If you’re unsure of the difference between the various Lensbaby lenses, housings and optics, and you’re wondering which would suit your camera or photography, pop over to our buyer’s guide to the best Lensbaby lenses which explains everything you need to know.
Manual Focus and No Contacts
One of the most important thing that you need to know about Lensbaby lenses and lens housings is that as well as being manual focus lenses, they have no electrical contacts. With some cameras in their default set-up, this will stop you being able to shoot with a Lensbaby, but there’s a very simple solution.
We’ve also got a couple of tips on how to nail the focusing.
How to use a Lensbaby
01 Shoot without a lens
Because Lensbaby lenses don’t have any electrical contacts, your camera won’t recognise that there’s a lens mounted when you fit one. Some cameras are set by default to not capture images without a lens.
If you find you get an error message when you mount a Lensbaby on your camera, or it just won’t capture an image, there’s an easy fix. You just need to open the menu and find the option that lets you shoot or ‘release’ without a lens.
This is usually located in the set-up menu, but it can still sometimes be hard to find. Fujifilm, for example, puts ‘Shoot Without Lens’ in the Button/Dial Setting section of the Set Up menu.
03 Customise a button to magnify
Most mirrorless cameras and some DSLRs in Live View mode have an option that sets the camera to magnify the image preview around the location of the AF point when the manual focus ring of a lens with electrical contacts is rotated.
As Lensbaby lenses have no contacts, the camera needs to be told to magnify the preview image on the screen or in the viewfinder of a mirrorless camera. This feature needs to be assigned to a button that you can press whenever you want to zoom in to focus.
03 Activate Focus Peaking
Focus Peaking is a useful manual focus aid that highlights the areas of highest contrast (usually the sharpest parts of the scene). When it’s activated via the camera’s menu, you’ll see the highlighted area move closer towards the camera or further away depending upon which way you adjust the focusing.

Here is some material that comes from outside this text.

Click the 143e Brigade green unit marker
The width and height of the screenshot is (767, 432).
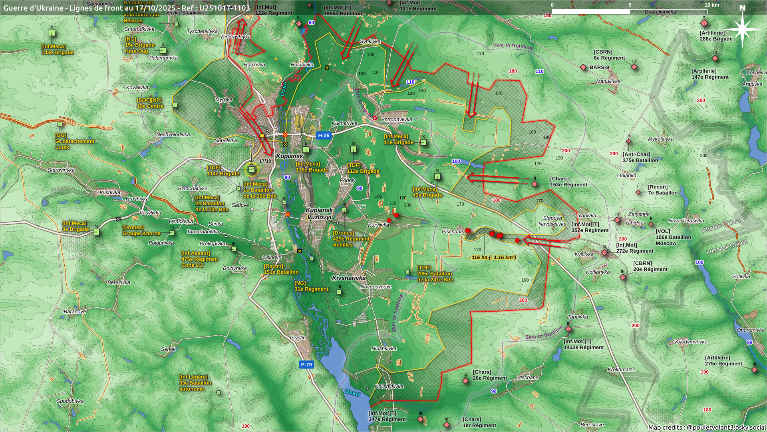52,33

It’s usually possible to set the Focus Peaking indicator to one of a small number of colours, white, yellow and red are common. The Canon EOS R6’s focus peaking was set to red for the image above.

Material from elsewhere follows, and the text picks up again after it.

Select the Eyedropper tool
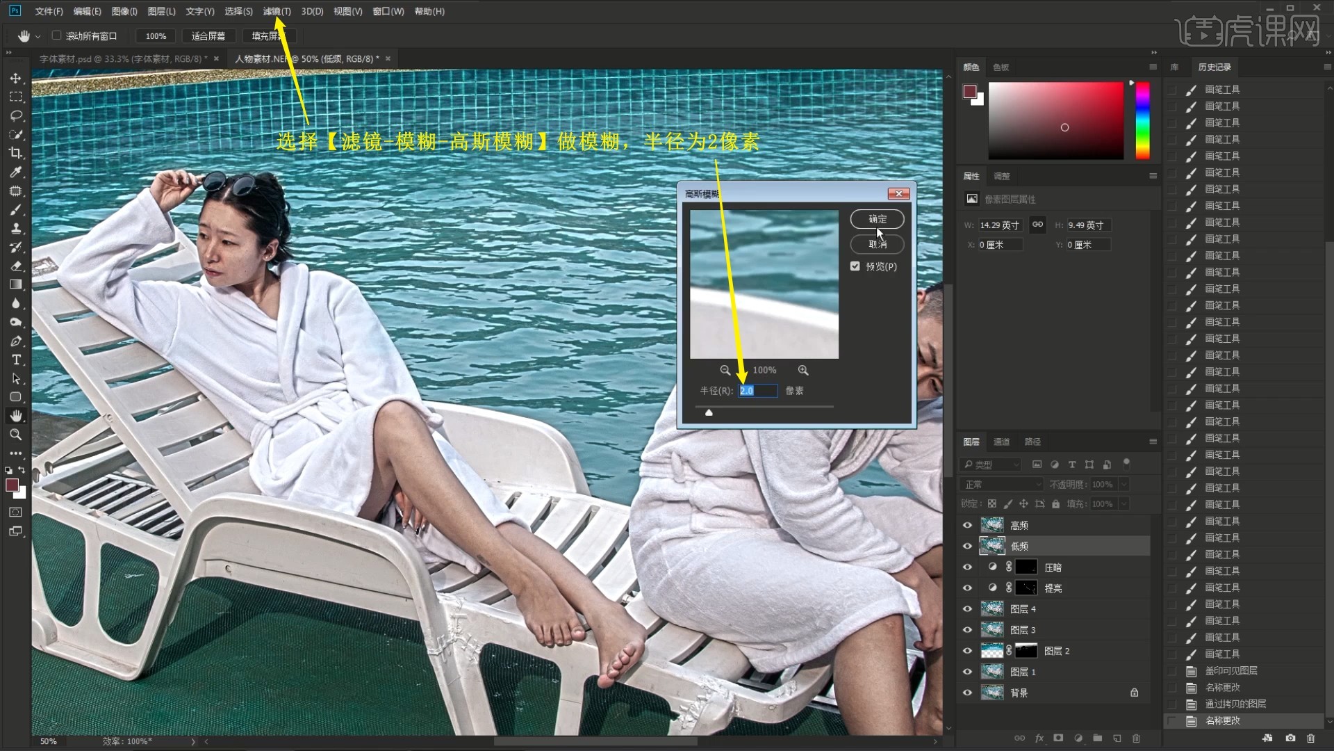The image size is (1334, 751). 15,172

Ideally, pick a colour that contrasts with the scene that you’re shooting.
04 Rotate or Squeeze to Focus
Like Lensbaby’s standalone lenses such as the Burnside 35, Velvet 85, Velvet 56 and Velvet 28, the Composer Pro II has a focus ring that you rotate to focus. The Spark 2.0 (shown above), however, is a bit different. Instead of rotating a ring, you compress or stretch the concertina-like body to focus.

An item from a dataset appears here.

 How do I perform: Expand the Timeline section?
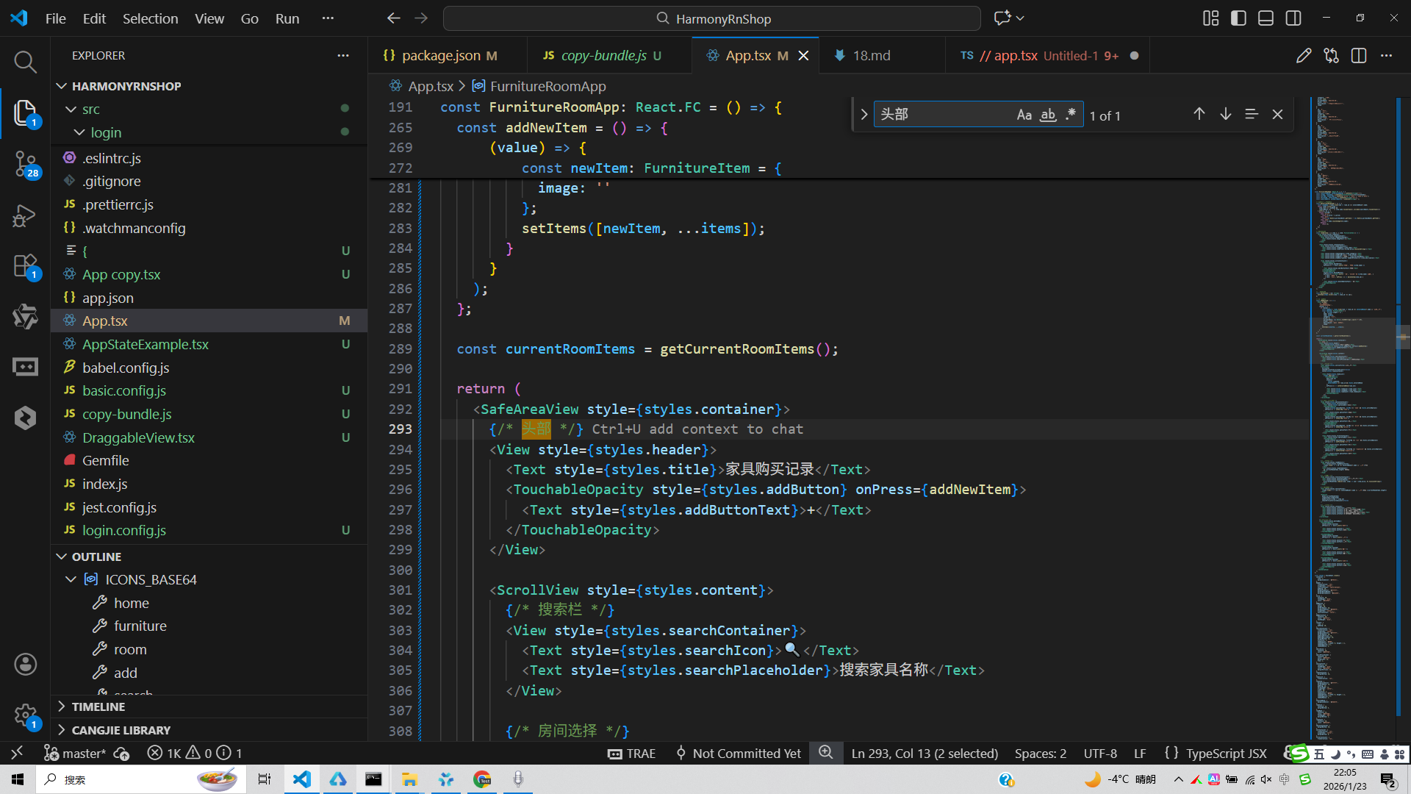click(98, 707)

You can also compress or stretch the Spark 2.0 unevenly so that it bends, shifting the point of focus around the image frame and distorting the bokeh.
The Composer Pro II also has the shifting capability but it has a ball and socket design which mean you can push or pull the lens elements in the direction you want them to point. There’s a ring that enables you to tighten the movement so it won’t shift out of position accidentally.